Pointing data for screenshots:

..............................

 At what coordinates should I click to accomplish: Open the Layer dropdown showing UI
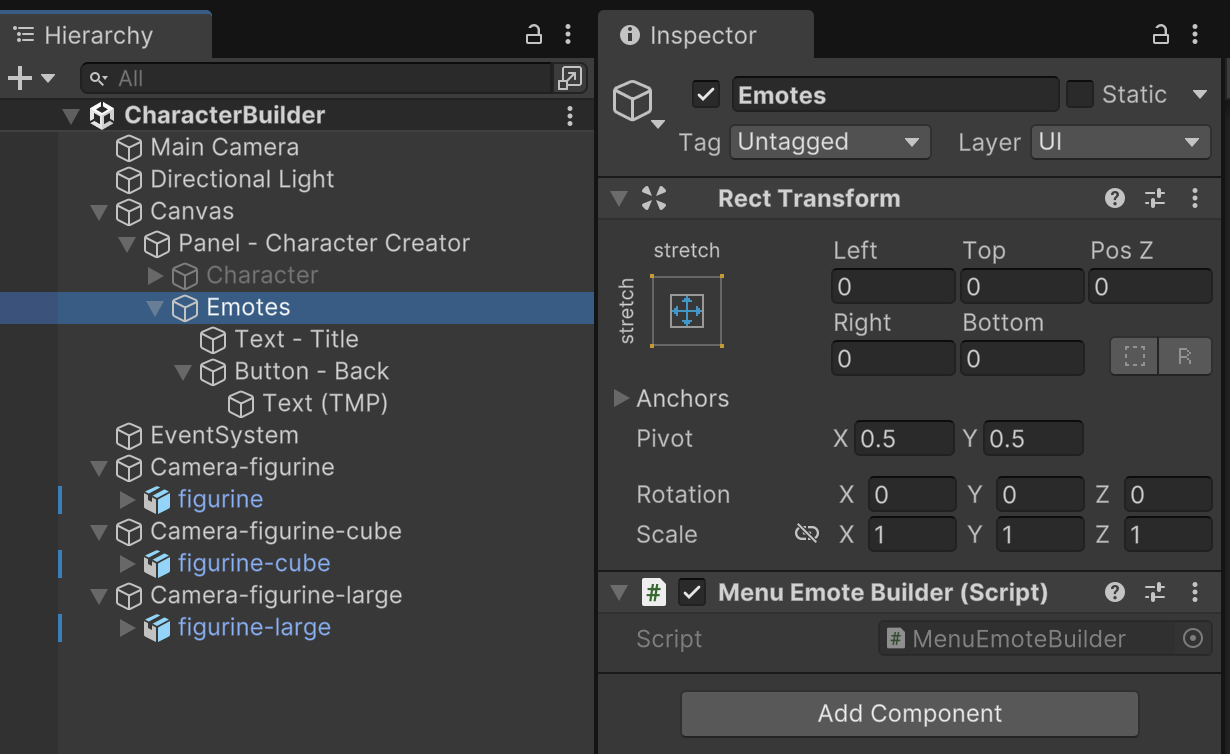(x=1120, y=142)
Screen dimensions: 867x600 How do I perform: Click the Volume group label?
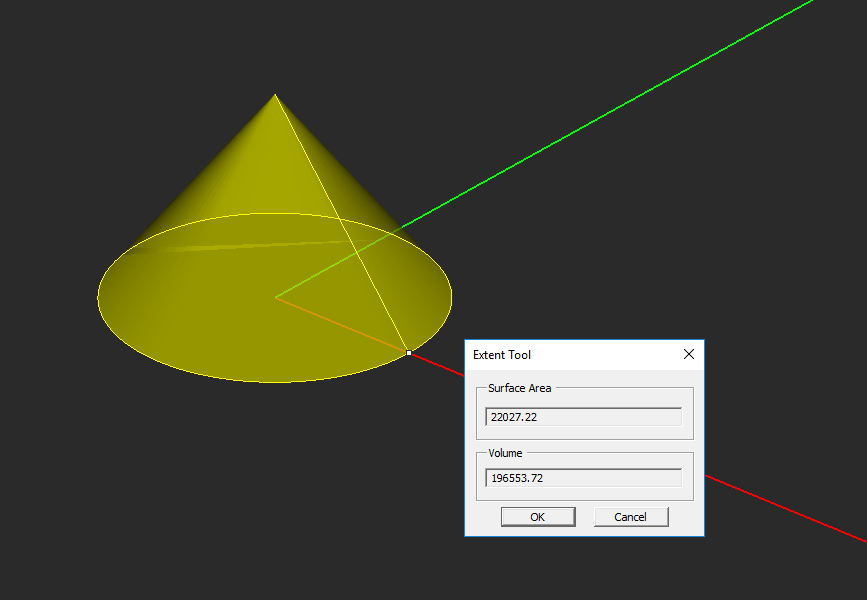coord(505,453)
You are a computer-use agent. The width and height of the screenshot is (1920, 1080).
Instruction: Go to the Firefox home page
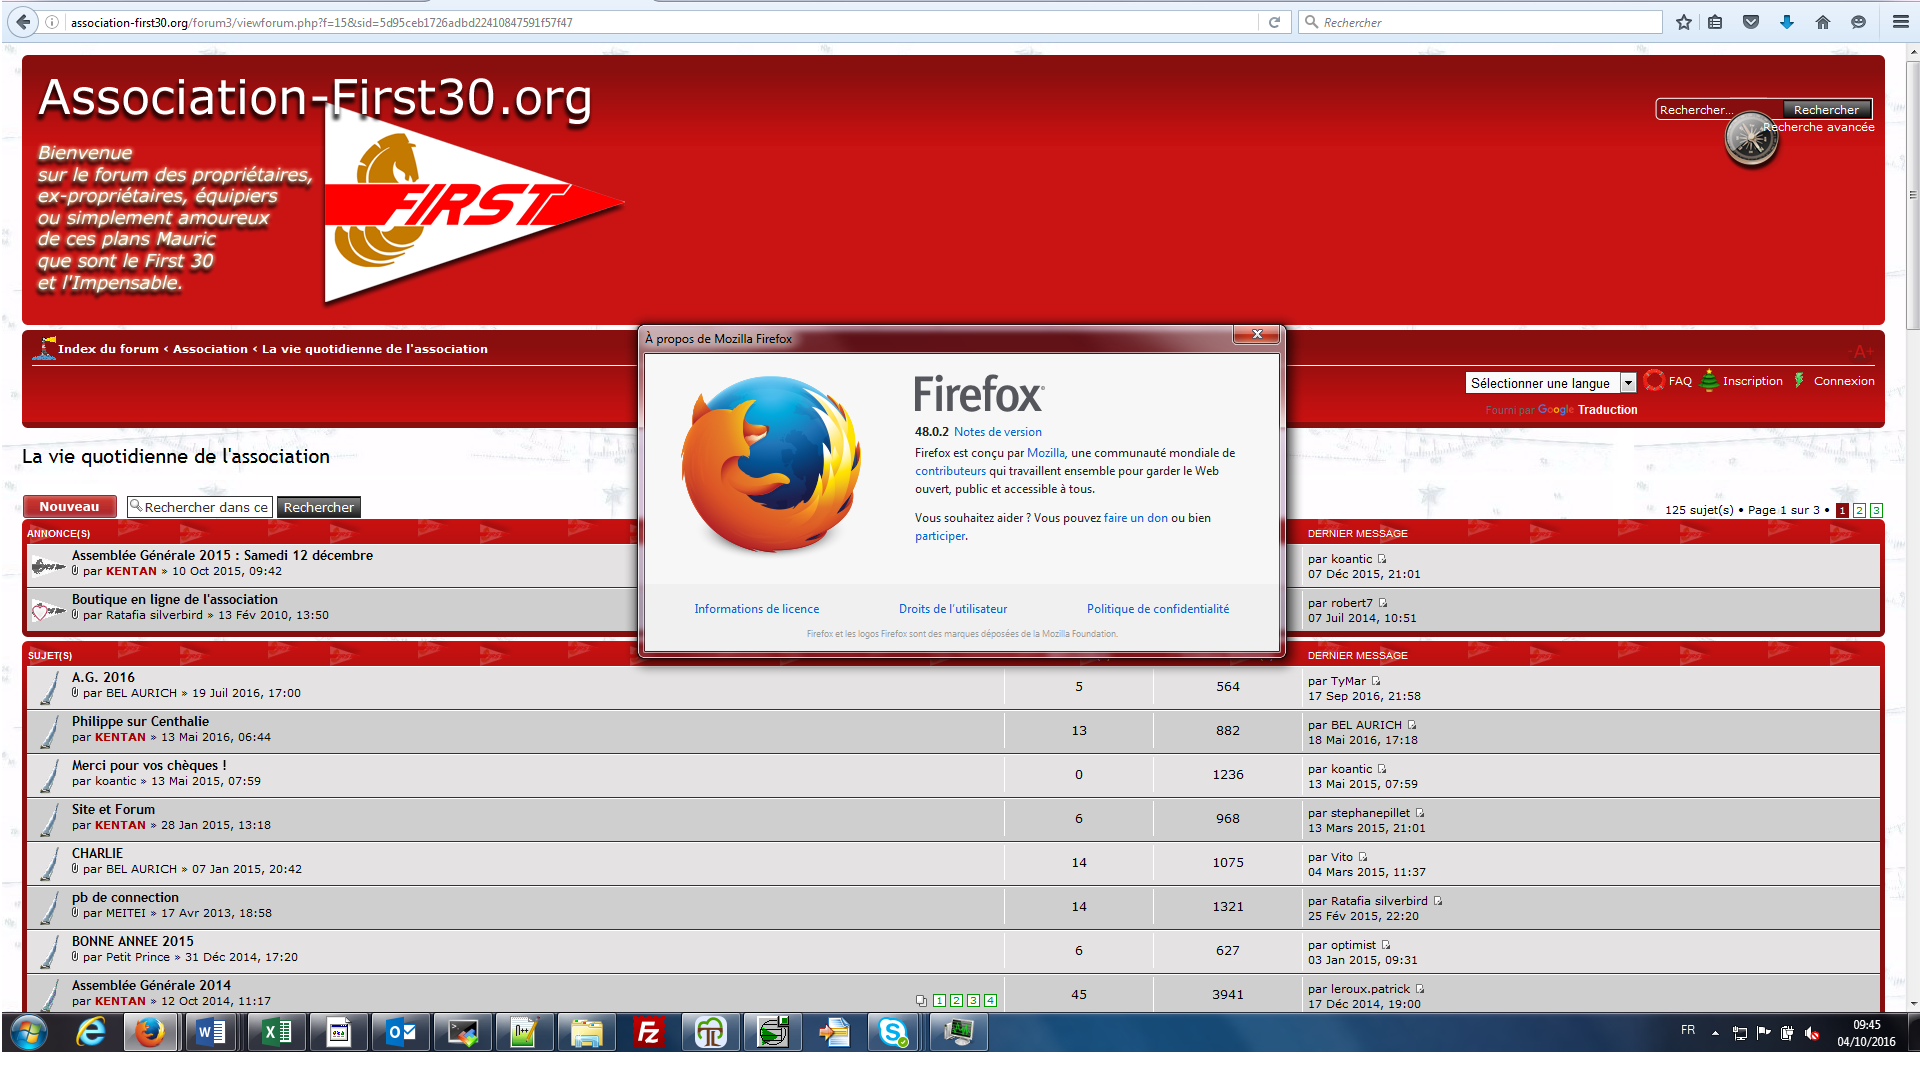(x=1822, y=22)
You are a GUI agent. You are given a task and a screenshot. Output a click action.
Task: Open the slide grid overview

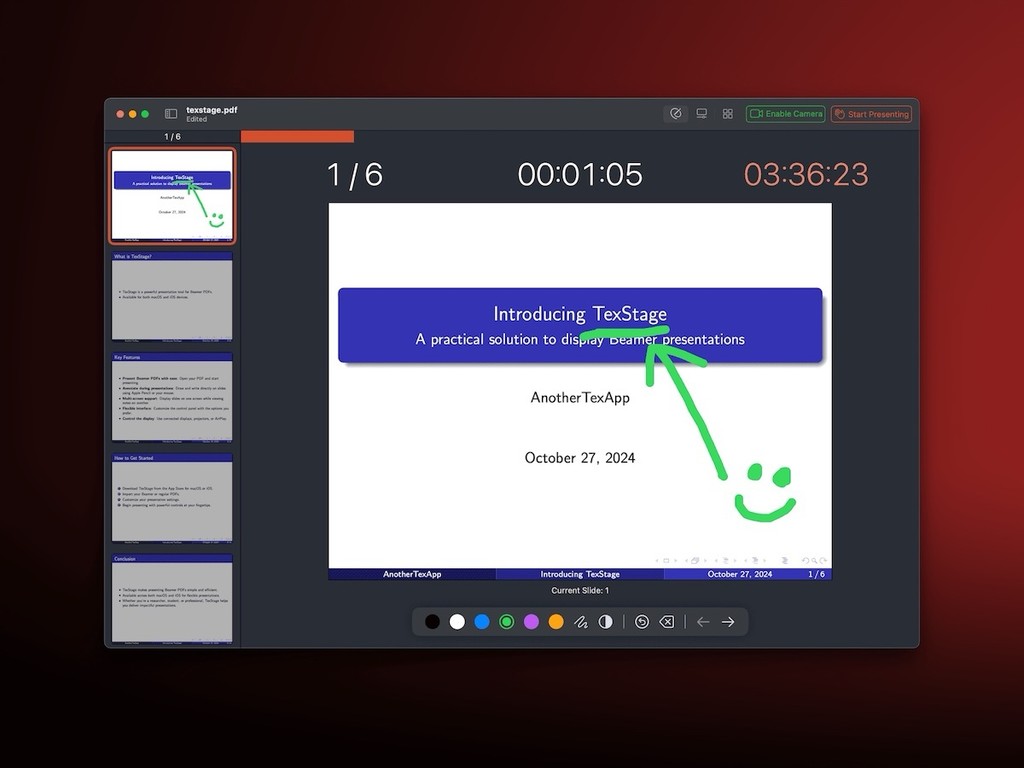727,113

..............................

Exercise objective:
Rewrite all of the material with every "screenshot" changed to "screen capture" and nothing else altered. Omit the pictures from your answer.

The result:
 At what coordinates should I click to accomplish: Open the Layer dropdown showing UI
(x=1120, y=142)
Screen dimensions: 867x600 How do I perform: Click the Volume group label?
coord(505,453)
You are a computer-use agent. The width and height of the screen capture is (1920, 1080).
Instruction: Go to the Firefox home page
(x=1822, y=22)
You are a GUI agent. You are given a task and a screen capture. Output a click action.
Task: Open the slide grid overview

727,113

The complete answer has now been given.